- Document section -
*** Begin section ***

Diabetic patients who received gabapentin had significantly less pain than those who received a placebo, were able to sleep better and had few side effects, Backonja’s team reported.
Propane Clouds Air at Indoor Ice Rinks
The Zamboni machines that keep the ice smooth at indoor skating rinks may be endangering the health of people who skate at those rinks by emitting high levels of the pollutant nitrogen dioxide.
Dr. Jonathan I. Levy and his colleagues at the Harvard School of Public Health studied 19 indoor rinks over three winters and found that levels of nitrogen dioxide were, on average, five times higher in rinks using propane-fueled resurfacers than in those using electric-powered resurfacers.
They reported in Tuesday’s American Journal of Public Health that hockey players in the rinks with higher pollutant levels suffered chest tightness, cough and shortness of breath. One team had difficulty breathing after 30 minutes of exposure to 35 to 40 parts per million of nitrogen dioxide. Pollutant levels could be decreased by tuning the resurfacers and by increasing ventilation, the team found.
Better Detection May Explain STD Rates
New data released Wednesday indicate that there were 15.3 million new cases of sexually transmitted diseases (STDs) in 1996, far more than the 12 million a year estimated by the Centers for Disease Control and Prevention in the mid-1980s. But the panel that produced the figures at the behest of the American Social Health Assn. and the Kaiser Family Foundation cautioned that the apparent increase resulted primarily from better methods of disease detection, and that the actual incidence of STDs may have dropped slightly.

*** End section ***

- Recorded data -
*** Begin section ***

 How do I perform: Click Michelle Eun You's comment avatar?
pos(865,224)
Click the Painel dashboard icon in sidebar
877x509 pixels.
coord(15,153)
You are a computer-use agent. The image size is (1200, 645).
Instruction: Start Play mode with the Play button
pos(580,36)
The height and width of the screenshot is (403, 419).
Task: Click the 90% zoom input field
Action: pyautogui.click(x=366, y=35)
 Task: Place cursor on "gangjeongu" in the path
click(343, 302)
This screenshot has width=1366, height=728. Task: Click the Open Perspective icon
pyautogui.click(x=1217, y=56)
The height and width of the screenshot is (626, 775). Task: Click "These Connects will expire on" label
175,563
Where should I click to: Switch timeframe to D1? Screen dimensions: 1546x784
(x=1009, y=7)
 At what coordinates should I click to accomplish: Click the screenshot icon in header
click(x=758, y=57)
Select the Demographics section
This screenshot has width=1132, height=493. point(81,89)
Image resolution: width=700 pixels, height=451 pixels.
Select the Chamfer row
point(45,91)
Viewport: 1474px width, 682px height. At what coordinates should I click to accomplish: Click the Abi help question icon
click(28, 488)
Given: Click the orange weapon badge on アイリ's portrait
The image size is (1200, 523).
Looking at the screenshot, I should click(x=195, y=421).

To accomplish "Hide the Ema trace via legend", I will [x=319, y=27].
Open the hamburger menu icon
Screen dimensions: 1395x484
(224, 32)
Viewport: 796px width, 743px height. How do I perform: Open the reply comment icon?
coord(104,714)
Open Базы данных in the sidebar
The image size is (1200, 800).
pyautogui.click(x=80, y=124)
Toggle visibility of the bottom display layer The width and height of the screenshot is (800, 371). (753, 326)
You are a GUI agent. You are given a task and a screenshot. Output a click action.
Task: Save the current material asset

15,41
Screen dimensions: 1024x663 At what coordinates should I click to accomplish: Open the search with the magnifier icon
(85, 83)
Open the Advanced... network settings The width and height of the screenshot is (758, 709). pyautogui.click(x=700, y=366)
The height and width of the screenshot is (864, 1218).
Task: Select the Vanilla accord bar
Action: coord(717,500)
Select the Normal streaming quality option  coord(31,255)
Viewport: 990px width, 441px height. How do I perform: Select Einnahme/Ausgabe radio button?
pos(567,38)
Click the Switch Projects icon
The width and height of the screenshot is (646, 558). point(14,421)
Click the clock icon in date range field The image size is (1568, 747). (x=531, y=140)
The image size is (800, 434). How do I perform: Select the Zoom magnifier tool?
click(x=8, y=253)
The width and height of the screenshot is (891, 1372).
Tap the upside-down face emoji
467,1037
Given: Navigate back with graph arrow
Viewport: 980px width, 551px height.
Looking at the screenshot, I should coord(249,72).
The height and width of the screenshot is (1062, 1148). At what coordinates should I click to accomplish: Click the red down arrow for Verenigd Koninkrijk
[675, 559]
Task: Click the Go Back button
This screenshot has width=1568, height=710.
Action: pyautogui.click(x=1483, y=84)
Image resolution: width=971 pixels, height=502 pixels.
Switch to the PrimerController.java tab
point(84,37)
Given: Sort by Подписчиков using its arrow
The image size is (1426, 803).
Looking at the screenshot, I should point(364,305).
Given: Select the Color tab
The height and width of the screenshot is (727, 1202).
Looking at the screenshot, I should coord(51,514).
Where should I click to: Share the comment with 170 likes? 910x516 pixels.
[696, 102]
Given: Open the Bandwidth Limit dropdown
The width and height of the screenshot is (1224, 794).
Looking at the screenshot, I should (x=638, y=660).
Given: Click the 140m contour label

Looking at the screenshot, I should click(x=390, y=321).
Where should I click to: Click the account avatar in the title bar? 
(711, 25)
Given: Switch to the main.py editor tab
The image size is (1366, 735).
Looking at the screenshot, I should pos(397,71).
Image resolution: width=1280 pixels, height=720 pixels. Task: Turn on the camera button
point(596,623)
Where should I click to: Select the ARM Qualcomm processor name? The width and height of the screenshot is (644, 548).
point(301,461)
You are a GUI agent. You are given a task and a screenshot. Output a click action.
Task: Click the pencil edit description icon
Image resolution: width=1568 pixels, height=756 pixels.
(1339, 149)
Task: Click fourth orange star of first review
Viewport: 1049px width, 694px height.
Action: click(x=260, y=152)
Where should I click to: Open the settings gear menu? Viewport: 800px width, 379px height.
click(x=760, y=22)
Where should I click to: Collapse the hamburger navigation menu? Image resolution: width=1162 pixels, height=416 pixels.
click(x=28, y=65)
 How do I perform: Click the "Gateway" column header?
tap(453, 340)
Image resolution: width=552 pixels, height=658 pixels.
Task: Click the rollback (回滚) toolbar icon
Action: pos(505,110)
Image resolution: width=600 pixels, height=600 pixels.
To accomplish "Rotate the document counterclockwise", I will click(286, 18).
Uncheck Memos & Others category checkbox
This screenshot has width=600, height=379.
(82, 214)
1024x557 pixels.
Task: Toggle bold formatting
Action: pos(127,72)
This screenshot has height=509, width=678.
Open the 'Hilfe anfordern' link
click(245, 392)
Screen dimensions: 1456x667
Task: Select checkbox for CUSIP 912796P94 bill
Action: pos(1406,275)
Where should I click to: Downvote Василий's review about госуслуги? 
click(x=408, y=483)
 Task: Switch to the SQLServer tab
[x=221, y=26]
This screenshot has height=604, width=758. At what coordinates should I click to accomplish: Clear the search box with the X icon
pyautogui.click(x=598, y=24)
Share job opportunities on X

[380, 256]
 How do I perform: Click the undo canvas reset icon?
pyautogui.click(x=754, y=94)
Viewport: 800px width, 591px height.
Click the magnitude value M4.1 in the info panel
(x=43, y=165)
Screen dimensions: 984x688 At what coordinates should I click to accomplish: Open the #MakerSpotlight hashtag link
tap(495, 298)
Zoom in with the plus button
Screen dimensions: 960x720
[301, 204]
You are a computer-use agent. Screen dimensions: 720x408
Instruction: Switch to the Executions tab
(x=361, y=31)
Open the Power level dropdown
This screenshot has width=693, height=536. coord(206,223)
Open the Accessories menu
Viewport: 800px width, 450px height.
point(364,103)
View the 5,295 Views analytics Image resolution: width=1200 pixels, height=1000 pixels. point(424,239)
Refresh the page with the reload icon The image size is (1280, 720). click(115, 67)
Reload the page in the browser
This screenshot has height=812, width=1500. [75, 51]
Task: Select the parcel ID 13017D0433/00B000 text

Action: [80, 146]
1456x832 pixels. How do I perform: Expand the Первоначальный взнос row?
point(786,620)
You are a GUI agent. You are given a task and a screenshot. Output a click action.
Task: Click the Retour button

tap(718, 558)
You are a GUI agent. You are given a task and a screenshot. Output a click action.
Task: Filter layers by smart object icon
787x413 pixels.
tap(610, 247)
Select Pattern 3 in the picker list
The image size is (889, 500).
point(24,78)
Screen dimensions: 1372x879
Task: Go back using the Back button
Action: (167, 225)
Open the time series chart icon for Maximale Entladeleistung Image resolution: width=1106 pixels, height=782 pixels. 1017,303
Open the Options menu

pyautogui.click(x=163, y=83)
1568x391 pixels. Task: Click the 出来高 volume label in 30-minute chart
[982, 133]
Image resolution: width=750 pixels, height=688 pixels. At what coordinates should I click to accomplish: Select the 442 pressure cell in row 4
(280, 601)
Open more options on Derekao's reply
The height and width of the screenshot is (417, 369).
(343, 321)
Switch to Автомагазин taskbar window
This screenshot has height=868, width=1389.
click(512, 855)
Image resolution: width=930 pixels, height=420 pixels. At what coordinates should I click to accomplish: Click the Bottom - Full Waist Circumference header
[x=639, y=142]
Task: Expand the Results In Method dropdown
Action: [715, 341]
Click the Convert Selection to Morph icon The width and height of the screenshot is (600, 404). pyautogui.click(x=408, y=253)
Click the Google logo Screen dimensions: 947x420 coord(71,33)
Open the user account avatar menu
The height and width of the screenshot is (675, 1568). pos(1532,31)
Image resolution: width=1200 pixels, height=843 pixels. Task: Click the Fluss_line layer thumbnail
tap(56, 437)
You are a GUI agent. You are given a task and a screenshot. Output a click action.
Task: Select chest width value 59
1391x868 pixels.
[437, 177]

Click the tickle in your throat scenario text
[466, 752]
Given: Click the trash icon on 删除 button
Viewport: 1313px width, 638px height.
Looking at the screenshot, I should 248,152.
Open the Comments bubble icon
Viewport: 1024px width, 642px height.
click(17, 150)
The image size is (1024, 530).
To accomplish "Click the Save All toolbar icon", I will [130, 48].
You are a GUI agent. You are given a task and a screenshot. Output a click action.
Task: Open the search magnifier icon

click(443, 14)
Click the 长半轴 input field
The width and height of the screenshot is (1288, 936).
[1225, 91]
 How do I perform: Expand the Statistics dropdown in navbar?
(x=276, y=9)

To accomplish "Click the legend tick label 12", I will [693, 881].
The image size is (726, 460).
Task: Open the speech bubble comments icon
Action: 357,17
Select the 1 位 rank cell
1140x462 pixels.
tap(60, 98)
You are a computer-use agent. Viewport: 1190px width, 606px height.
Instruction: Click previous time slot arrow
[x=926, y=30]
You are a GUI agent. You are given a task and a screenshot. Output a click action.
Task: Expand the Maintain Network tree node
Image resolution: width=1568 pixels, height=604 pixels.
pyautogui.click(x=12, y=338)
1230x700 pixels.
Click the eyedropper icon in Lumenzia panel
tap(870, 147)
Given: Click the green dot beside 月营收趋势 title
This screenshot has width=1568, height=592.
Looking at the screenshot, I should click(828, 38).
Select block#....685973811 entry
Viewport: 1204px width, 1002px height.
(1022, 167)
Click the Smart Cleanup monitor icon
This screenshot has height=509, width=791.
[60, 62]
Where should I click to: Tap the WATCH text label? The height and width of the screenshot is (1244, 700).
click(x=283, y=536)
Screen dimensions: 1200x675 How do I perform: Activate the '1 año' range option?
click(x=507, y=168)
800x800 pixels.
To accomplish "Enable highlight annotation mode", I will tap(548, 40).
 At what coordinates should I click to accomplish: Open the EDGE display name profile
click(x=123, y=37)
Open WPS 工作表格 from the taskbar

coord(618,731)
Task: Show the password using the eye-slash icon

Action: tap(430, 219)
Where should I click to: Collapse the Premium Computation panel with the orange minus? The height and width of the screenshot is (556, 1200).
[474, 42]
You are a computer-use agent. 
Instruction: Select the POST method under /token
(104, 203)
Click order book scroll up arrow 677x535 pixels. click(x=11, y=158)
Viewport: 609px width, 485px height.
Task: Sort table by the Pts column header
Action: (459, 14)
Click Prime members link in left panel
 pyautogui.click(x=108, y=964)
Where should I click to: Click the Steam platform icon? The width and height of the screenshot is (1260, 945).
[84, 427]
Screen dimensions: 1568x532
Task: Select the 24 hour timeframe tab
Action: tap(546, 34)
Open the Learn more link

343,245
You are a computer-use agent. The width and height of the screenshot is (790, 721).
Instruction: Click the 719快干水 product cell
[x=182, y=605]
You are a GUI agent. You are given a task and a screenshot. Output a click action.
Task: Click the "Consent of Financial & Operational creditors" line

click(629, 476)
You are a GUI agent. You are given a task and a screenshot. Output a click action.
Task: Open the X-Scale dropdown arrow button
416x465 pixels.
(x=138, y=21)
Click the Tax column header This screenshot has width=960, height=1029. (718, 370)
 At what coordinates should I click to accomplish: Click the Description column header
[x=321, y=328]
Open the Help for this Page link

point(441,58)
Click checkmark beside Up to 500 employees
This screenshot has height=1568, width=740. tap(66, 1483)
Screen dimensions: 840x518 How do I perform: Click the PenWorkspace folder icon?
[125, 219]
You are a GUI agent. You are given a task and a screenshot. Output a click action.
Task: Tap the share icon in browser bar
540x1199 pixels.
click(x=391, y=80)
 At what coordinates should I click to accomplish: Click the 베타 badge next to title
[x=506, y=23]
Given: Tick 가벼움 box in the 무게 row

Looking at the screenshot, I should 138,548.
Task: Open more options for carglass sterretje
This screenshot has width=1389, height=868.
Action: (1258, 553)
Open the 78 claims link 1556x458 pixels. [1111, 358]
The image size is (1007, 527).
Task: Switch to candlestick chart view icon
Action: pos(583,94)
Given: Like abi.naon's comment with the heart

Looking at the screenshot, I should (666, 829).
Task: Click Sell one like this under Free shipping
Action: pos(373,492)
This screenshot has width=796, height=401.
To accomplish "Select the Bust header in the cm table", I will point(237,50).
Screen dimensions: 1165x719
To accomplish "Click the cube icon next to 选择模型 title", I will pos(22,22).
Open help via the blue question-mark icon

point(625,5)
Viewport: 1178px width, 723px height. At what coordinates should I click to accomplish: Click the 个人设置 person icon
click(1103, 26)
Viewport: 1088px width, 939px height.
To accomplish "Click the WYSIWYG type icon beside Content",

*** End section ***

- Your instructions -
Continue the health news briefs above from their last sentence.

- Written answer -
More than two-thirds of the new cases in 1996 were the result of two infections: human papillomavirus and trichomoniasis. The incidences of the three STDs for which there are formal surveillance programs--chlamydia, gonorrhea and syphilis--dropped, due in large part to national control programs.
Study Disputes Link Between Dyes, Cancer
Contradicting the conclusions of previous investigators, a large new UC San Francisco study concludes that hair dyes do not cause lymphoma, a form of blood cancer. Epidemiologist Elizabeth Holly and her colleagues studied 4,108 participants--twice as many women and four times as many men as were included in an earlier study that showed a 50% increase in risk.
Holly’s group reported in Tuesday’s American Journal of Public Health that they found no link between the use of hair coloring products and non-Hodgkin’s lymphoma, the fifth most common form of cancer in the United States among men and women.
Post-Angioplasty Procedure Questioned
Anyone who has undergone angiography or angioplasty knows the pain of lying motionless in a bed for six hours afterward with a 10-pound sandbag or a tightly wrapped pressure bandage on the groin to prevent bleeding from the artery into which a catheter was inserted.
A new study from Australia suggests that this procedure is unnecessary and may even be counterproductive.
The researchers studied more than 1,000 angiography patients at three university hospitals in Melbourne. A little more than half (556) had a pressure bandage applied to the groin, while the rest (519) had no bandage.
The team reported in the November/December issue of Heart & Lung that 6.6% of those with no bandage developed bleeding from the puncture site, compared to 3.5% of those with the pressure bandage. But those who received the bandage experienced a higher incidence of back, groin and leg pain, nausea and urinary difficulties. They concluded that pressure bandages should not be used routinely following angiographic procedures.